Как много смыслов заталкивает тут двадцатипятилетний вершитель истории в ее истолкование. Почему «сущее слишком разумно, чтобы быть уничтоженным» (перетолкованный афоризм Гегеля)? И почему эта форма приверженности встречается у «людей чисто советской выделки»? Потому что «сущее» — советская власть, социализм — не выросло органично, естественно, но выстроено, построено в согласии с человеческим разумом, в согласии с чертежами революционеров, отвергших другое сущее, другую действительность — неразумную и недействительную. «Вторая форма приверженности к сущему» тоже словно бы выводится из гегелевского тезиса, но по-другому. Разумное — разумно, поскольку действительно. Здесь главное — не революционный интернационалистский разум, но консервативное, патриотическое чувство, вера в «пружинные качества своего народа».

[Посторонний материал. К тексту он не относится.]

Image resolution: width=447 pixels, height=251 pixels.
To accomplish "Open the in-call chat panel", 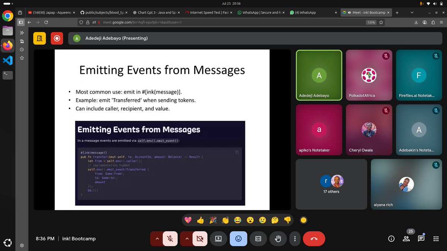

Уже в пору написания «Записок…» Слуцкий, как видно, считал одной из своих поэтических и идеологических задач — синтез двух этих форм «приверженности к сущему». Позднее он дал этот поэтический синтез «революционного разума» и «консервативного чувства» в своей балладе «Кульчицкие — отец и сын». Баллада посвящена другу Слуцкого, молодому поэту Михаилу Кульчицкому и его отцу, Валентину Кульчицкому, старому офицеру, литератору, автору истории Сумского драгунского полка, оды на рождение царевича Алексея, книг по офицерской этике, после революции — харьковскому адвокату, сосланному в 1935-м на строительство Беломорканала, потом вернувшемуся в Харьков. Название отсылает к роману Тургенева «Отцы и дети», то есть намекает на конфликт поколений — консервативного и революционного. Так что кажется, что речь в балладе пойдет именно об этом — о разрыве семейных связей. Тема чрезвычайно распространенная в ранней советской беллетристике, идеологии, пропаганде. Но Слуцкий наполнял штампы пропаганды жизнью: взрывал изнутри. Итак: «Кульчицкий-сын по праздникам шагал / В колоннах пионеров. Присягал / На верность существующему строю (человек „чисто советской выделки“. — Н. Е.). / Отец Кульчицкого — наоборот: сидел / В тюряге, и угрюмел, и седел, / Супец — на первое, похлебка — на второе…Кавалериста, ротмистра, гвардейца, / Защитника дуэлей, шпор певца / Не мог я разглядеть в чертах отца, / Как ни пытался вдуматься, вглядеться». Слуцкий ведет предполагаемого советского читателя по линии клишированного сюжета, чтобы завершить внезапным неожиданным финалом — слиянием «двух любовей» — революционной и консервативной: любви к будущей Земшарной республике Советов и любви к родному пепелищу, к отеческим гробам. «Наверно, яма велика войны! / Ведь уместились в ней отцы, сыны, / Осталось также место внукам, дедам, / Способствуя отечества победам, / Отец — в гестапо и на фронте — сын / Погибли. Больше не было мужчин / В семье Кульчицких…» Баллада, начавшаяся как поэтический рассказ о конфликте поколений, кончается их едва ли не космическим примирением: «Да, каждому, покуда он живой, / Хватает русских звезд над головой, / И места мертвому в земле российской хватит».